FATSA’YA DÖNÜŞ
Fatsa’nın en çok nesini seviyorsun derseniz, şöyle diyebilirim ki, ben bu şehre dönüşü seviyorum en çok! Fatsa’da doğmuş, büyümüş ve çocukluğunu ve ilk gençliğe adım atış yıllarını burada yaşamış biriyim ben. Ne kadar tarafsız olabilirim bu yazıyı yazarken bilmiyorum. Çünkü nereye giderse gitsin bu şehre dönmüş, hayatının göçebeliğini yine burada bırakıp, yaşam amaçlarını burada gerçekleştirmeyi kendine hedef edinmiş birinin gözüyle yazarım ben Fatsa’yı, kendi gözümle ve kendi hissettiklerimle!
Yemyeşil dağların mavi bir denizle kesiştiği, üzerinde doğanın binbir çeşit renginin akıp gittiği, güzeller güzeli bir diyardır Fatsa. İçinde tarihi, eskiyi, yeniyi aynı anda barındıran; geçmişiyle geleceğini birbirine bağlayan bir anılar şehri.
Şehrinde modernliğin izleri, doğasında sessizce akıp giden tarihin kalıntıları. Hangi yıllardan göz kırptığı bilinmeyen koca çınarın gölgesinde sesiz sedasız içilen akşam çayları.
Parkları, bahçeleri, dağları, ormanları, yağmur sonrası yüzünüze vuran toprağın serin kokusu…
Nice devirler görmüş, nice insanların yaşam mücadelesine tanıklık etmiştir Fatsa. İçinde birçok kültürü aynı anda barındırmış, farklı insanları aynı sıcaklıkla bağrına basmıştır.
Gürcüsü, Çerkezi, Lazı, Rumu, Ermenisi, Sünnisi, Alevisi, asırlardır aynı çınar ağacının gölgesinde dinlenmişler, aynı toprağın meyvesiyle büyütmüşlerdir çocuklarını. Yağmurlu akşamlarında komşu sohbetleri yapmışlar, birbirleriyle geçmişlerinin en uzak anılarını paylaşmışlardır.
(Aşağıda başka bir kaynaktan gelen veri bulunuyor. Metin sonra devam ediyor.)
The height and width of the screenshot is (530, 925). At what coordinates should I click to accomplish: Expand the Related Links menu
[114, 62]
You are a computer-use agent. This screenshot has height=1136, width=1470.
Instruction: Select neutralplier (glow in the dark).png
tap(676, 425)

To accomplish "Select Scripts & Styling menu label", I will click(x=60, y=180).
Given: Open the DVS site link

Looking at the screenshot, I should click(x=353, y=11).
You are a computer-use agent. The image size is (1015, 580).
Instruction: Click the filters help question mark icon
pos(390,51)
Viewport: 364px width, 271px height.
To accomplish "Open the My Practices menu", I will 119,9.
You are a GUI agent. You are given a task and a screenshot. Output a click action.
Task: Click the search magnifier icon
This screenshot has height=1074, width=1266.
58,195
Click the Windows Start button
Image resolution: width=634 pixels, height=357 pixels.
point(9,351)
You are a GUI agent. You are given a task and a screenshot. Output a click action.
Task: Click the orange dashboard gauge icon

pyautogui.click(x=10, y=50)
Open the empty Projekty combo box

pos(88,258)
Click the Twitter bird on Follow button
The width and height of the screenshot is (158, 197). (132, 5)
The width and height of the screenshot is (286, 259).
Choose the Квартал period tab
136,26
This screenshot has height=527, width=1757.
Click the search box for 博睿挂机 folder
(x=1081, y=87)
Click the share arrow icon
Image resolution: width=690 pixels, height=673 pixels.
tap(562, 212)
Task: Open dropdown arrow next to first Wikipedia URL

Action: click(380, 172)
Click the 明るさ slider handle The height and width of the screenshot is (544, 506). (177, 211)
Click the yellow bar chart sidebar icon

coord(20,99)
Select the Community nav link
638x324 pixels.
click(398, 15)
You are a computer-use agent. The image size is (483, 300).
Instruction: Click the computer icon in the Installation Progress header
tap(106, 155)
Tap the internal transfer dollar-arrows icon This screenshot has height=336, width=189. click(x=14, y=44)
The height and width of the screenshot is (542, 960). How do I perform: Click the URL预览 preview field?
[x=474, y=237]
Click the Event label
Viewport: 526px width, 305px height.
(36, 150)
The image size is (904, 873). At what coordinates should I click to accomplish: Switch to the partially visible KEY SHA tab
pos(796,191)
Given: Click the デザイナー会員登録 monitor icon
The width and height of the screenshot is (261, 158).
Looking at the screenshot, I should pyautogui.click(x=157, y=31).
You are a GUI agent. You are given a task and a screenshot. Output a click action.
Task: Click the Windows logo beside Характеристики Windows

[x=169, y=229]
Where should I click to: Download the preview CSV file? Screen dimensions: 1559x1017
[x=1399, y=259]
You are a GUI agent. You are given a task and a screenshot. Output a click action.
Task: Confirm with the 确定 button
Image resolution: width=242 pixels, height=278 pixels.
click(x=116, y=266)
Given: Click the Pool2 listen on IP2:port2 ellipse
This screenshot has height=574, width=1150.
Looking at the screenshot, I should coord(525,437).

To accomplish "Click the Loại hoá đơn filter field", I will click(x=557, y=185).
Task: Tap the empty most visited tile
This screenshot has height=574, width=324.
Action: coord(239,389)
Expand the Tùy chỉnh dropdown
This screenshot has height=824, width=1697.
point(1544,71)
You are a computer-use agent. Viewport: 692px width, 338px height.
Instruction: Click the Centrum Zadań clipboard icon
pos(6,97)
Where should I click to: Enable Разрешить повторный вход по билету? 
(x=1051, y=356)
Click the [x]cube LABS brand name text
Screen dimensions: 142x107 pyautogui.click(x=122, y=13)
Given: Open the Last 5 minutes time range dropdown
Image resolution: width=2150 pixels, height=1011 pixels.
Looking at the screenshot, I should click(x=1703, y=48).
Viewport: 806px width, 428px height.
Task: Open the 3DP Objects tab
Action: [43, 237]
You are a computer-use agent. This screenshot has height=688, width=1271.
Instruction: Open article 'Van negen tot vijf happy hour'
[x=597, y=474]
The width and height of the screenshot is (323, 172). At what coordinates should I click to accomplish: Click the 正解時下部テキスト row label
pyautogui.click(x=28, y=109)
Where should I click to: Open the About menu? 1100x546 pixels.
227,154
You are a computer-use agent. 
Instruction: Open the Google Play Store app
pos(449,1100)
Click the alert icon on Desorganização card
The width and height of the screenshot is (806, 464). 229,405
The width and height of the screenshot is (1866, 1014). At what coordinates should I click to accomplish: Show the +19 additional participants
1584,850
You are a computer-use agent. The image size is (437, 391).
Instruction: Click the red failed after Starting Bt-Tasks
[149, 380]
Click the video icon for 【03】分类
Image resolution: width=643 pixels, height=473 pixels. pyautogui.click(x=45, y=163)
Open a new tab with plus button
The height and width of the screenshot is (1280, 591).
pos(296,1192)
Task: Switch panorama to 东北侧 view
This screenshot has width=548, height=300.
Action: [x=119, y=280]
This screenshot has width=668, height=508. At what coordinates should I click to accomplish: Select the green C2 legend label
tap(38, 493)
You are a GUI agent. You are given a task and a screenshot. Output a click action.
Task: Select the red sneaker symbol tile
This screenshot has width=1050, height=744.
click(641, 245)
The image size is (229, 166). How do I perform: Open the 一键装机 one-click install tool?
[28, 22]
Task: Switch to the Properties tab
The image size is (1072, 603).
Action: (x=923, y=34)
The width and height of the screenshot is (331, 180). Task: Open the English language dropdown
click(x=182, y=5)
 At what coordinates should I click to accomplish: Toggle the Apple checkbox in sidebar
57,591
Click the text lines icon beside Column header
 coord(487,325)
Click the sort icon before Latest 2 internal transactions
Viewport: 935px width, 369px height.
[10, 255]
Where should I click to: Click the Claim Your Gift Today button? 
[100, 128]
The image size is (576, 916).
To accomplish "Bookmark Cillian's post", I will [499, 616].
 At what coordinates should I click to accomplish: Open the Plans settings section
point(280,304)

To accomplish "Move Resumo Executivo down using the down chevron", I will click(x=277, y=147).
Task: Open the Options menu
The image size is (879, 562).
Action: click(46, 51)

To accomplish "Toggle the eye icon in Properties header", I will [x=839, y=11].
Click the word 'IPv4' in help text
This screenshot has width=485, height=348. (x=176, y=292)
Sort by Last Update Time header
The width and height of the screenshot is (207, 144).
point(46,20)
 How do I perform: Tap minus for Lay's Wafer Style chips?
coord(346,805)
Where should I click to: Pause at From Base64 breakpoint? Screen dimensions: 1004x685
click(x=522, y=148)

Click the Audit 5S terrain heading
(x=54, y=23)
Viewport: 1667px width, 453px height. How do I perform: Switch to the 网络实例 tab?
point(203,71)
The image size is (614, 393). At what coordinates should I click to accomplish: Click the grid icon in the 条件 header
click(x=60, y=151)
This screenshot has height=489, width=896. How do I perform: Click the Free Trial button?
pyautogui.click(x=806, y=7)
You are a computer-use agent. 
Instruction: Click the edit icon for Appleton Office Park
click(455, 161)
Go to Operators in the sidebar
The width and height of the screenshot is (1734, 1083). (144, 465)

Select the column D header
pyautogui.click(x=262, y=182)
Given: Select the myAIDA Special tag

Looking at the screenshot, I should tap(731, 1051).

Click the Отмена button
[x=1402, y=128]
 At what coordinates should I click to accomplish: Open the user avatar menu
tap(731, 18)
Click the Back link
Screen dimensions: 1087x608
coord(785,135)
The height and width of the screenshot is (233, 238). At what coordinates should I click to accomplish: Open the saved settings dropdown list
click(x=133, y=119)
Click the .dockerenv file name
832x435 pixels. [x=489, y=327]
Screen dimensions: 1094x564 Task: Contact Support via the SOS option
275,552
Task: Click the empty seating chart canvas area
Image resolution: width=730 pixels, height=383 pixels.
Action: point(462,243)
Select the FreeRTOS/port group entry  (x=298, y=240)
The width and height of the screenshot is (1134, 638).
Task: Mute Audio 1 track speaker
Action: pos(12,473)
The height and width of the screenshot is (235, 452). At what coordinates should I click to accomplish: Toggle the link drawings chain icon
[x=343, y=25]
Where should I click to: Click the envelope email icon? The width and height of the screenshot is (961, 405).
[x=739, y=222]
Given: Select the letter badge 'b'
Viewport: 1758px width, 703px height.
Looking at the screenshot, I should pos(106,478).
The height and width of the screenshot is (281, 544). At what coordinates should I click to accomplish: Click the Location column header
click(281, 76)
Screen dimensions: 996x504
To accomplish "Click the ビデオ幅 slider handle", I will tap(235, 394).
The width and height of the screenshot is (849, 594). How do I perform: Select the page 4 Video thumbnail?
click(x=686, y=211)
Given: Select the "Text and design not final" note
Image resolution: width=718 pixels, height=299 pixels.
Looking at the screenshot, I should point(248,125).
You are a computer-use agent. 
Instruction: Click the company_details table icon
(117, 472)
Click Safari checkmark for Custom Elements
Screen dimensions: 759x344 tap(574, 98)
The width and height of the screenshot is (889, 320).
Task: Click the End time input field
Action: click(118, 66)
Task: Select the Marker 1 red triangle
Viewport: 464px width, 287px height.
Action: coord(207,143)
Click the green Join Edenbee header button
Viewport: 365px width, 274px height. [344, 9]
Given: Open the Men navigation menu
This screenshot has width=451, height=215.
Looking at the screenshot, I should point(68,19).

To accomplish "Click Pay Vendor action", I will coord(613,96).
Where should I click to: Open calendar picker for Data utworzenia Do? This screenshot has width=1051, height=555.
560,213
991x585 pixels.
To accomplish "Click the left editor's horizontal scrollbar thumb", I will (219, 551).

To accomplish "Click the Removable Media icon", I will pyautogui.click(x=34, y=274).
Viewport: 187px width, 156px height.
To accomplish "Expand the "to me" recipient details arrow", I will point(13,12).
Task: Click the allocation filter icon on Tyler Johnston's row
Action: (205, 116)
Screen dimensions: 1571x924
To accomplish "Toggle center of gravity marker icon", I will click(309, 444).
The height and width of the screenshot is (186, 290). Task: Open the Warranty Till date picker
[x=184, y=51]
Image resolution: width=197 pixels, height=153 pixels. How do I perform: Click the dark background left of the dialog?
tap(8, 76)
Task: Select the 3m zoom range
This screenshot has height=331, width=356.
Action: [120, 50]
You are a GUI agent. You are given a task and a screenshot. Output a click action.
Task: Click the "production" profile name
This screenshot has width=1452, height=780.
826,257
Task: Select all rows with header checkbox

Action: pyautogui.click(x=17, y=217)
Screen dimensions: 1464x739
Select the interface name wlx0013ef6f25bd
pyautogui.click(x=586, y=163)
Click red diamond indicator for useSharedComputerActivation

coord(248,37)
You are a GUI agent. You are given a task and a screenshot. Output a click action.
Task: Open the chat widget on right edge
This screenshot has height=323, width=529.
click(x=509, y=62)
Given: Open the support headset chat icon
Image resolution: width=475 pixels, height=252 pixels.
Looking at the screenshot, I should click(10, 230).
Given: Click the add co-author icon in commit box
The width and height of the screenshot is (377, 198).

Farklı dillerden, farklı dinlerden gelseler de sadece yan komşu, bakkal amca, şekerci dede oldukları için sevmişlerdir birbirlerini. Kimsenin geçmişi, kimsenin dili, dini ayrılık sebebi olmamıştır bu topraklarda. Herkes Fatsalı’dır burada, herkes aynı sıcak tokalaşmanın diğer tarafıdır. Birbirine uzanan eller, aç kalana yardım etmeyi, sofrasındaki ekmeği komşusuyla paylaşmayı, öğütler herkese.
Bu şehirde gerçeklik vardır. Bu şehirde yaşanmışlık vardır. Bu şehrin çamurlu yollarında el elele verilip örülen taşların mücadelesi vardır. Bu şehir her geleni kendinden sayar, her gelen yabancı, günahıyla sevabıyla kabul görür burada. Hem kendi olur, hem Fatsa’lı. Hem Sivas’lı olur hem buralı, hem İzmir’li olur hem buralı. Bu şehrin büyüsü yabancılığa izin vermemesindedir. Kimseyi dışlamamasında, herkesi besleyip büyütmesindedir.